Lisavet si trova così, salva pur non sapendo da cosa, in un luogo mai visto prima, cupo e pieno di libri; presto, la ragazzina viene raggiunta da quello che è stato il primo guardiano del tempo, risalente a tempi antichissimi. L'uomo – soprannominato Azrael, diventa per lei una sorta di punto di riferimento in questo spazio-tempo sconosciuto, anche se Lisavet dovrà imparare tanto da sola. Se il tempo sulla Terra passa, lei cresce e intanto impara a muoversi lungo le diverse linee temporali, a entrare nei ricordi conservati nella Biblioteca e addirittura a spostare gli oggetti o a prenderli in prestito. Si tratta, tuttavia, di un'alterazione della Storia, per quanto minima, e questo non è mai indolore («“Devi smetterla, Lisavet. Non puoi riscrivere il passato ogni volta che non sei contenta di come vanno le cose”, le disse Azrael», p. 230).
Eppure lei non è l'unica a voler sottrarre ricordi o alternarne lo svolgimento: come avrà presto modo di scoprire con i rischi del caso, i guardiani che entrano ed escono dalla biblioteca sono spesso assoldati dalle diverse agenzie per la sicurezza nazionale. Un po' come Ernest, che rimane attratto e al tempo stesso sconvolto dalla giovane Lisavet, diventata coltissima per via degli anni trascorsi nella biblioteca, ma all'insaputa di cosa stia accadendo nel presente, sulla Terra. Se Ernest è fin da subito amichevole, ci sono però spie russe che minacciano la salute di entrambi. E non ci vuole molto perché il romanzo, già intriso di romanzo storico, fantastico e sentimentale, prenda le pieghe di una spy-story.

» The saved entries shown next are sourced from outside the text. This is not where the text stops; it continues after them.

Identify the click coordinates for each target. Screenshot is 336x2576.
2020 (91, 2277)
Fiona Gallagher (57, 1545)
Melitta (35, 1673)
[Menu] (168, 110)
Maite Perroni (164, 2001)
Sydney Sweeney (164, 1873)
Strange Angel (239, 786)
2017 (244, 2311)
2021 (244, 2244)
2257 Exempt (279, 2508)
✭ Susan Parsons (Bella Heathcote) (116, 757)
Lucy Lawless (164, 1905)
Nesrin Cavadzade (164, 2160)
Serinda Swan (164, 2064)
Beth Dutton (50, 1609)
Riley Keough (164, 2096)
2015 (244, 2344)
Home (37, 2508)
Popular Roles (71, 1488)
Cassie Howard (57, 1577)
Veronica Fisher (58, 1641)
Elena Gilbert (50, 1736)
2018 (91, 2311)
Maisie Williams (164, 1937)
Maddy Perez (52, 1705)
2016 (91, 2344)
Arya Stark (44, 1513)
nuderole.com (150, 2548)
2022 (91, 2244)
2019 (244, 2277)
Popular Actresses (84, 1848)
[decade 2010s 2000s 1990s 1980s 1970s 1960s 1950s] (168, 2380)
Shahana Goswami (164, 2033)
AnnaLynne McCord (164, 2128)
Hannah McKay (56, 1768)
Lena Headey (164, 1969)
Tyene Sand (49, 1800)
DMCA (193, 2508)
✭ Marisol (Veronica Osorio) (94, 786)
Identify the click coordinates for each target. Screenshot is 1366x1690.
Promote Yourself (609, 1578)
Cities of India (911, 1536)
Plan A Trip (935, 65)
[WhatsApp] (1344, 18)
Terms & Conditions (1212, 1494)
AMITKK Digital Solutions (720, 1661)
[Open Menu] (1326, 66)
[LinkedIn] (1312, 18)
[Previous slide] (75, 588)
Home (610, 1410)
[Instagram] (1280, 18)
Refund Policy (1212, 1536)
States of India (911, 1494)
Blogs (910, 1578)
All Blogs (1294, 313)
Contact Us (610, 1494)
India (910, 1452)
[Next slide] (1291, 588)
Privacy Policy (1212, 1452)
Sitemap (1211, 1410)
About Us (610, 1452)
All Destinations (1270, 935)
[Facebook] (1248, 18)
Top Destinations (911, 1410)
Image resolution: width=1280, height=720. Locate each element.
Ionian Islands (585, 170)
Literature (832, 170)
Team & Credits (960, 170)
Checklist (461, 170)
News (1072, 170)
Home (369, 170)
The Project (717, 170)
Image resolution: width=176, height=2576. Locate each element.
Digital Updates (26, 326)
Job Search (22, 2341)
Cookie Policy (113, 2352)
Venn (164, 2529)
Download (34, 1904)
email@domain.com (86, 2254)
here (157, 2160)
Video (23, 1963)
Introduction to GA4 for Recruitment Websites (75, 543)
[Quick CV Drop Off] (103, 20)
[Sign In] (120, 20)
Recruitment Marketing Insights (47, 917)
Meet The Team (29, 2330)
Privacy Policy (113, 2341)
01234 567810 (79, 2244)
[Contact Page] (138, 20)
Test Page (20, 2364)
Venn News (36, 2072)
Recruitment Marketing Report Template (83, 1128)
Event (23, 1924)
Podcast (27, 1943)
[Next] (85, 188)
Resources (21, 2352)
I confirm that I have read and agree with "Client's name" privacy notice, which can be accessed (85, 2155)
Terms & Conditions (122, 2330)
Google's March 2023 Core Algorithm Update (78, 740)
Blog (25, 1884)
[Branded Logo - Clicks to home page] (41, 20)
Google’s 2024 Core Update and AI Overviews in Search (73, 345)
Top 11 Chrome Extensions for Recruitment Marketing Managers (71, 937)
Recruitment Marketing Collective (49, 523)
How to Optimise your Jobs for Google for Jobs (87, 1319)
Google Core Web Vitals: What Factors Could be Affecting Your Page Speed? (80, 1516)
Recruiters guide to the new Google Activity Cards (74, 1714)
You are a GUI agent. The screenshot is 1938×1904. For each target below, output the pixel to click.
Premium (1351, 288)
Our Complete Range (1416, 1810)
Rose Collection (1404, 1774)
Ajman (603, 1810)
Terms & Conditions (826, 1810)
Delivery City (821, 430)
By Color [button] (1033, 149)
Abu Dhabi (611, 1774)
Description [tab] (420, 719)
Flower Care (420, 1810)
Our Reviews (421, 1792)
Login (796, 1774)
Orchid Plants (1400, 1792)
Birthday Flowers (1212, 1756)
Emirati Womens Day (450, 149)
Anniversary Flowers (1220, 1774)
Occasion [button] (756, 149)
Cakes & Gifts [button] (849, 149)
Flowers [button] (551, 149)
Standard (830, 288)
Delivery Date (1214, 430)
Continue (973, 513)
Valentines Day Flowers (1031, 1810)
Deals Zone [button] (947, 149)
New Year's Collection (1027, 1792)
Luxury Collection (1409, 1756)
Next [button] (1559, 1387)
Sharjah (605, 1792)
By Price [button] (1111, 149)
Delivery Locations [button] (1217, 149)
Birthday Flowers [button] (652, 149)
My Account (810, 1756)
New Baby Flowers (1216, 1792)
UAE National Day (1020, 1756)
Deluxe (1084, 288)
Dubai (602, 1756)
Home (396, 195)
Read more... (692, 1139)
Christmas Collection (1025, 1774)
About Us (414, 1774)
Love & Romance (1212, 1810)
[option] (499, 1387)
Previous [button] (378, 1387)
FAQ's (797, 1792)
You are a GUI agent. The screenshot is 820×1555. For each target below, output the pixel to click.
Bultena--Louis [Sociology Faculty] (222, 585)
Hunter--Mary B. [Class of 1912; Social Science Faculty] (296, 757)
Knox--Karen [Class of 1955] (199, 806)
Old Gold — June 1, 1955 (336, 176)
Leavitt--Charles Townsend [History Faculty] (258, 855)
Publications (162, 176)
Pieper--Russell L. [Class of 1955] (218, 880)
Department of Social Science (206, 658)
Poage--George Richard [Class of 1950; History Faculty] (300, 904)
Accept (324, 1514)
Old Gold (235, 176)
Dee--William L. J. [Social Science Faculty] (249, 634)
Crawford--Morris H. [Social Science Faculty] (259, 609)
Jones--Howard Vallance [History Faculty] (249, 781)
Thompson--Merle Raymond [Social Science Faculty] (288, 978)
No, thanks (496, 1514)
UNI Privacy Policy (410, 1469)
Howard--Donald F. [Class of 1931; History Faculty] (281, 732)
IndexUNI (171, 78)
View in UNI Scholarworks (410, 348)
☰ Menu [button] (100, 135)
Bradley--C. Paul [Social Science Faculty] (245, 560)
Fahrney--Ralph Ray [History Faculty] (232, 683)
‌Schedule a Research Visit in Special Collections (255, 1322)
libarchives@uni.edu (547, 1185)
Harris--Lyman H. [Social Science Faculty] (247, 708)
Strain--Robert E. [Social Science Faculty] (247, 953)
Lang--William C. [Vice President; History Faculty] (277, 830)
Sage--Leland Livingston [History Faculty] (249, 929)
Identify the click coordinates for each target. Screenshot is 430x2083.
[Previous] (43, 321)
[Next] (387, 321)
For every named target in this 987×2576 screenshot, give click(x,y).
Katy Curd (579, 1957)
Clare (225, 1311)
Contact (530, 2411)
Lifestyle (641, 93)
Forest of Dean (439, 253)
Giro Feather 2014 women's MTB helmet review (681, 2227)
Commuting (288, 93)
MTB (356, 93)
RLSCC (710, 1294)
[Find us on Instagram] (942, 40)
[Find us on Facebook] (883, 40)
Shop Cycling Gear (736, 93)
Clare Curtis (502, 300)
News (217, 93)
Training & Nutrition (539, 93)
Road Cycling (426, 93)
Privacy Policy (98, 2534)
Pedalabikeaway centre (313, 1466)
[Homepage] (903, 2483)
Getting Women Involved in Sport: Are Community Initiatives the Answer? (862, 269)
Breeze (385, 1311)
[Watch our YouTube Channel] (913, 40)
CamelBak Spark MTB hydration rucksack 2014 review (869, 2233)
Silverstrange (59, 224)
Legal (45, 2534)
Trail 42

Tanto più che alla storia principale di Lisavet si intreccia una seconda, che muove dal 1965 e riguarda la nipote di Ernest, la giovane e decisa Amelia, che riceve in dono alla morte dello zio un orologio singolare. Non conosce il suo funzionamento, ma la sua curiosità la porta a provare a ricaricarlo e in men che non si dica si trova catapultata altrove. Nella biblioteca del tempo, per l'appunto. A quel tempo non si sa più niente di Lisavet, la sua scomparsa ha però animato molti ribelli che desiderano in suo nome portare avanti la sua missione – che si delinea strada facendo, meglio non anticipare troppo –, e Amelia sarà chiamata a prendere una posizione. Ad aiutarla, un'altra agente della CIA, Moira, una donna elegantissima e determinata, in grado di rispondere alle tante domande di Amelia.
Muovendosi avanti e indietro nella cronologia, esplorando le molteplici vie narrative aperte dalle due storie principali, Hayley Gelfuso con il romanzo d'esordio Il libro delle ore perdute mette in moto un intreccio che va ben oltre il gusto per i viaggi nel tempo. Incalzante e appassionante, il romanzo ha al centro la memoria: quella storica, certo, messa perennemente in dubbio dalle agenzie di spionaggio che vogliono oscurare episodi e figure di rilievo, ma anche quella familiare e personale. Lisavet e Amelia, in tempi e in contesti diversi, avvertono la pulsione di fare chiarezza, non si arrendono alla realtà che hanno davanti agli occhi. Vanno oltre. Oltre i confini del tempo, oltre i confini dello scibile, consapevoli solo in parte dei pericoli che correranno.